*** PROVIDED ENTRIES ***

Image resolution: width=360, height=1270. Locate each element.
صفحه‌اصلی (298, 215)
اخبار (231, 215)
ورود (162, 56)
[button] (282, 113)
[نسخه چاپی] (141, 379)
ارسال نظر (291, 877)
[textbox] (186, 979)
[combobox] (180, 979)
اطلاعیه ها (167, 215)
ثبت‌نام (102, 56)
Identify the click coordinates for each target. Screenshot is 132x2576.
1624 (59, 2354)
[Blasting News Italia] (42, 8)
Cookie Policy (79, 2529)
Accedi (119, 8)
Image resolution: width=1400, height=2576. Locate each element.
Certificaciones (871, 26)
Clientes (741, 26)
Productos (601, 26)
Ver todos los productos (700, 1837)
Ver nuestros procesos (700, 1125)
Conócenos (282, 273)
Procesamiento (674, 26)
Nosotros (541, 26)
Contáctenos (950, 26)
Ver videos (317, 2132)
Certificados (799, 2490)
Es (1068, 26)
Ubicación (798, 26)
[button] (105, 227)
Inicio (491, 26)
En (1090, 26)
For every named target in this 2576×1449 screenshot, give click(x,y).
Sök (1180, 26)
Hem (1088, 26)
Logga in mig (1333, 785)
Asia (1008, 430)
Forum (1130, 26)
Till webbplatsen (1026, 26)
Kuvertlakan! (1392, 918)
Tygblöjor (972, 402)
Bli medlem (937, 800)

*** End of PROVIDED ENTRIES ***

REQUIREMENT:
Transcribe every record above exactly.

TASK SOLUTION:
Image resolution: width=360, height=1270. Locate each element.
صفحه‌اصلی (298, 215)
اخبار (231, 215)
ورود (162, 56)
[button] (282, 113)
[نسخه چاپی] (141, 379)
ارسال نظر (291, 877)
[textbox] (186, 979)
[combobox] (180, 979)
اطلاعیه ها (167, 215)
ثبت‌نام (102, 56)
Identify the click coordinates for each target. Screenshot is 132x2576.
1624 (59, 2354)
[Blasting News Italia] (42, 8)
Cookie Policy (79, 2529)
Accedi (119, 8)
Image resolution: width=1400, height=2576. Locate each element.
Certificaciones (871, 26)
Clientes (741, 26)
Productos (601, 26)
Ver todos los productos (700, 1837)
Ver nuestros procesos (700, 1125)
Conócenos (282, 273)
Procesamiento (674, 26)
Nosotros (541, 26)
Contáctenos (950, 26)
Ver videos (317, 2132)
Certificados (799, 2490)
Es (1068, 26)
Ubicación (798, 26)
[button] (105, 227)
Inicio (491, 26)
En (1090, 26)
For every named target in this 2576×1449 screenshot, give click(x,y).
Sök (1180, 26)
Hem (1088, 26)
Logga in mig (1333, 785)
Asia (1008, 430)
Forum (1130, 26)
Till webbplatsen (1026, 26)
Kuvertlakan! (1392, 918)
Tygblöjor (972, 402)
Bli medlem (937, 800)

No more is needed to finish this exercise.